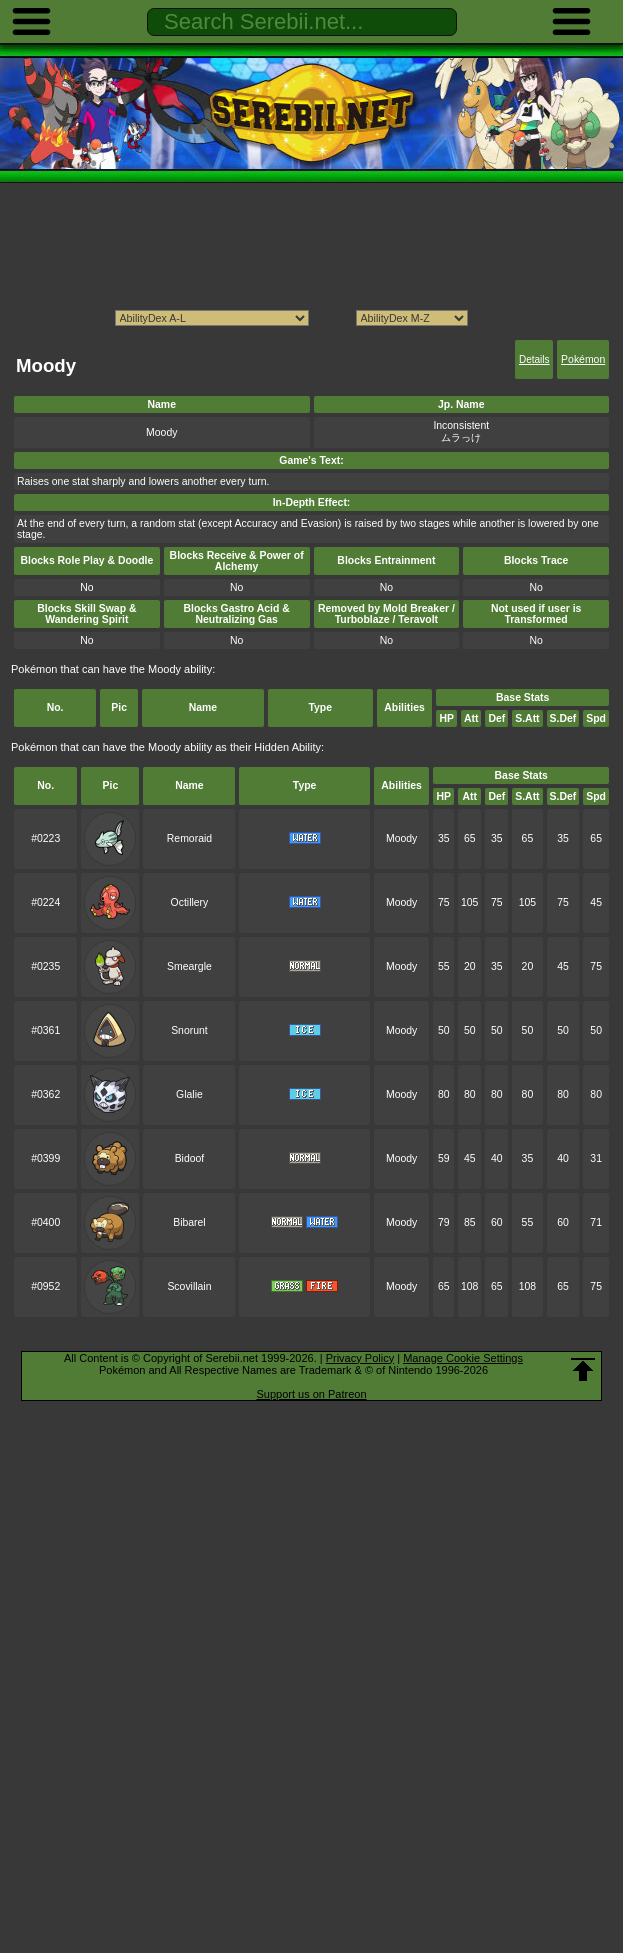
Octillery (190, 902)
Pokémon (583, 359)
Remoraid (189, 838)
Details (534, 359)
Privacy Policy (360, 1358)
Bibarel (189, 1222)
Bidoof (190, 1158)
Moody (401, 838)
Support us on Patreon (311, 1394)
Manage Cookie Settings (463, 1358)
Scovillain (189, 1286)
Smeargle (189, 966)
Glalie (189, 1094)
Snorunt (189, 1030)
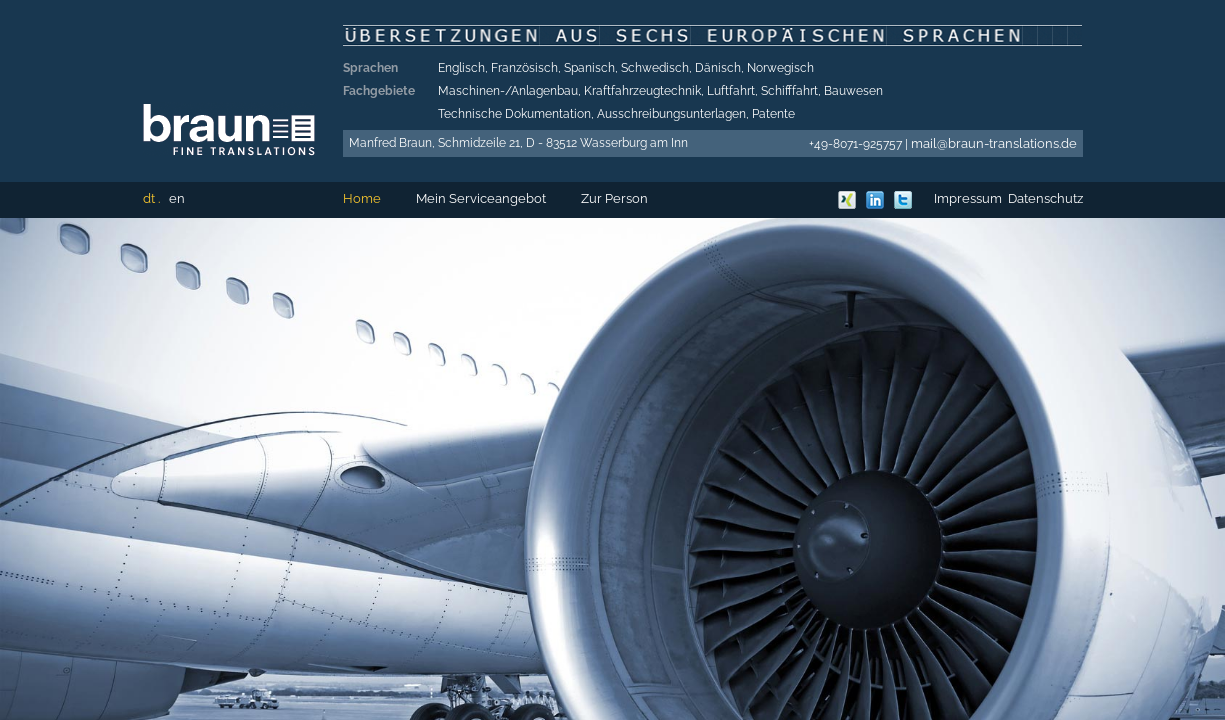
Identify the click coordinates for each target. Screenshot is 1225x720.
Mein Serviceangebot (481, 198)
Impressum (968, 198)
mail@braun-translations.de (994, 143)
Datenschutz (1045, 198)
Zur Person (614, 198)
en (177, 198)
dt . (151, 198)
—————
# Problem description
Reproduce every line of the records above word for word, leaving out the pictures.

# Written solution
Octillery (190, 902)
Pokémon (583, 359)
Remoraid (189, 838)
Details (534, 359)
Privacy Policy (360, 1358)
Bibarel (189, 1222)
Bidoof (190, 1158)
Moody (401, 838)
Support us on Patreon (311, 1394)
Manage Cookie Settings (463, 1358)
Scovillain (189, 1286)
Smeargle (189, 966)
Glalie (189, 1094)
Snorunt (189, 1030)
Identify the click coordinates for each target. Screenshot is 1225x720.
Mein Serviceangebot (481, 198)
Impressum (968, 198)
mail@braun-translations.de (994, 143)
Datenschutz (1045, 198)
Zur Person (614, 198)
en (177, 198)
dt . (151, 198)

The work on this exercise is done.